Perhaps best of all, I found two chapters of my Route 66 book in hardcopy, consisting of the George Maharis and Martin Milner interviews. I've been looking for those for at least 15 years. They were typed on a Commodore 64, and getting the data from a C64 cassette or weird floppy or whatever it was into a modern Word file has been a problem that always defeated us. Now I can scan and OCR the things, and clean them up from there. Interestingly, the Maharis chapter is accompanied by a cover letter to an agent at Triad, the multimedia agency where my friend Robin used to work. The letter is a textbook example of what not to write when trying to interest an agent, full of self-deprecation and self-doubt. Ah, well.




The last thing that turned up after years of searching for it was my watercolor map of Mâvarin, three years after the equally joyous discovery of my black and white map of Mâvarin. Neither map is usable now, because they were both persistently lost during the period when I wrote the bulk of the Mages of Mâvarin trilogy circa 1999-2002. Fabi Stock did a lot of traveling in those books, to places that weren't on the old maps because I couldn't consult them. Someday I'll need to either use a really good map generator program or hire someone (Sherlock, perhaps) to draw me a new map. It's far too late to change Fabi's journey instead; Mâvarin has changed and developed a lot in the three decades plus since these maps were drawn.
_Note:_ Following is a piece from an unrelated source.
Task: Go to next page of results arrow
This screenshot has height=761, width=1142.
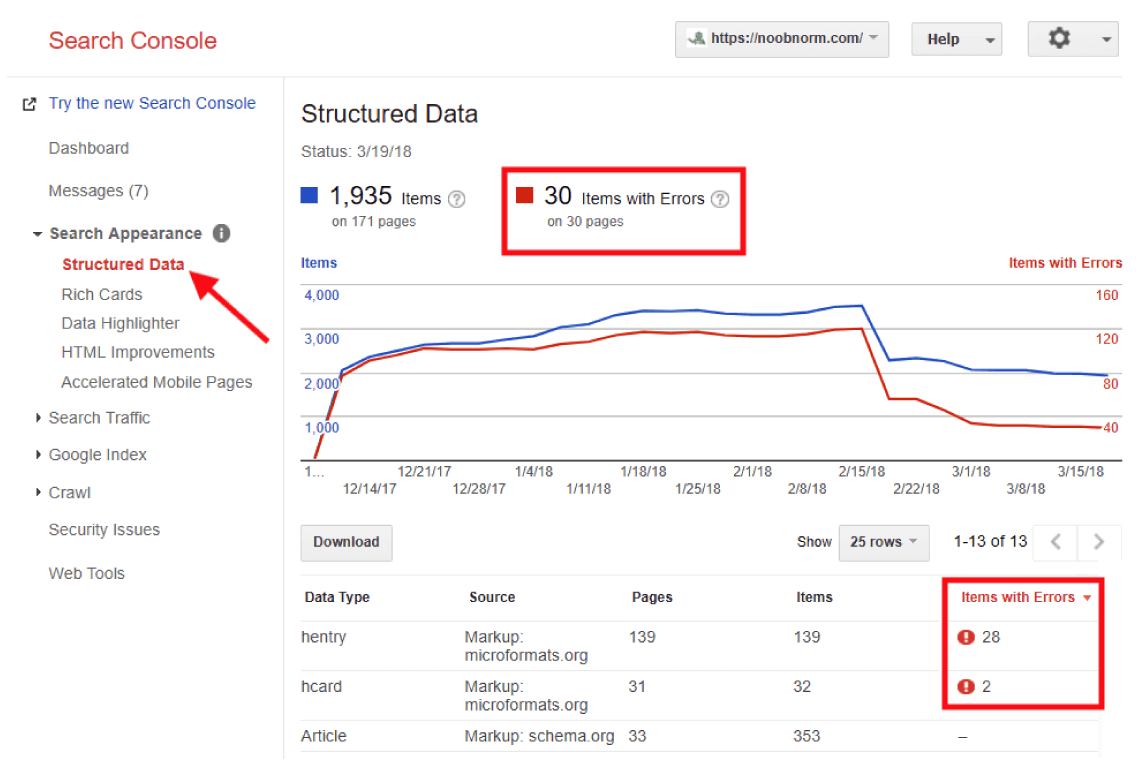Action: pos(1098,542)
So tonight I'll probably dig through more boxes. What is the #1 long-lost thing I'd like to turn up? The title to my mom's 1984 Chrysler New Yorker. We want to donate this, and John's 1984 Dodge Van, to some charity and get them out of the driveway. I found the van's title (not that I know where it is now), but not the Chrysler one. John says to get a replacement title from the state but I'm being stubborn. If I don't find it soon, I may have to yield to the logic of the situation!

Karen

1 comment:

Stephen Watkins said...

If you do ever get it in your head to find someone to do a map for you, the place to go for people who know how to do that is the Cartographer's Guild - (www.cartographersguild.com). The people there are awesome, and the maps they do are dazzling and spectacular.

I also know that feeling very well... I lost some maps I had done of a faraway land in the novels I was writing. Luckily the main character wouldn't see that faraway land until a good long time into the story, so creating new maps of that land ultimately was no problem.